Tourism and restaurants see improvementsBy TPN/Lusa, In News, Tourism, COVID-19, Business, Economy · 12 May 2021, 14:43 · 1 Comments
Restaurants and tourist accommodation companies saw improvements in activity in April, with the progress of the easing of lockdown but "there is a long and painful way to go".
The monthly survey of the Portuguese Hotel, Restaurant and Similar Association (AHRESP) for April concludes that companies in the sector registered improvements in activity with the progress of the easing of lockdown plan, but "the situation is still worrying, as a result of more than one year with huge losses".
According to the data collected, in the catering sector, 26 percent of the companies are considering going into insolvency, given that the realised and expected revenues will not bear all the costs that result from the normal functioning of their activity, with more than half (52 percent) having turnover dropping in April by more than 40 percent.
As a result of the still strong reduction in billing, 11 percent of companies were unable to pay wages in April and another 11 percent only partially.
Given this reality, 40 percent of the catering companies say they have already made redundancies since the beginning of the pandemic.

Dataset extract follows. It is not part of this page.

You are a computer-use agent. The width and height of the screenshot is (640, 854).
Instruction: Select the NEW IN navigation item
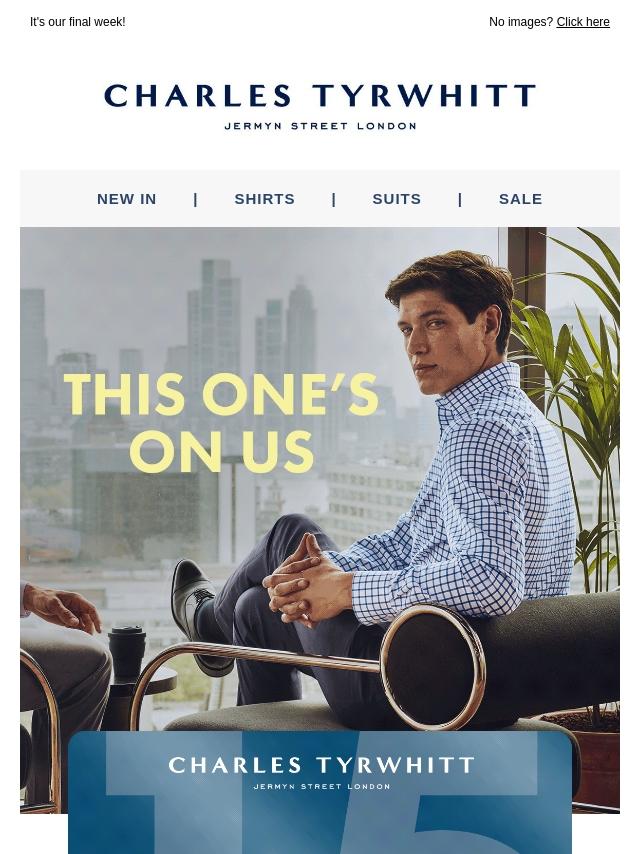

"Without further support to non-repayable funds, 31 percent of the companies assume that they will not be able to keep their business running", said the association.
In tourist accommodation, 19 percent of the companies indicated that their activity was suspended, 43 percent did not register any occupation in April and 27 percent indicated an occupation of up to 10 percent.
For the month of May, 32 percent of the companies estimate a zero occupancy rate and 28 percent of the companies expect a maximum occupancy of 10 percent, the same study says.
In this context, 11 percent of the companies in the sector are considering going into insolvency as they are unable to bear all the normal costs of their activity, and 40 percent of the companies surveyed said the drop in turnover in April was over 90 percent.
As a consequence of the strong reduction in billing, 22 percent of the companies were unable to pay wages in March and 5 percent only partially did so.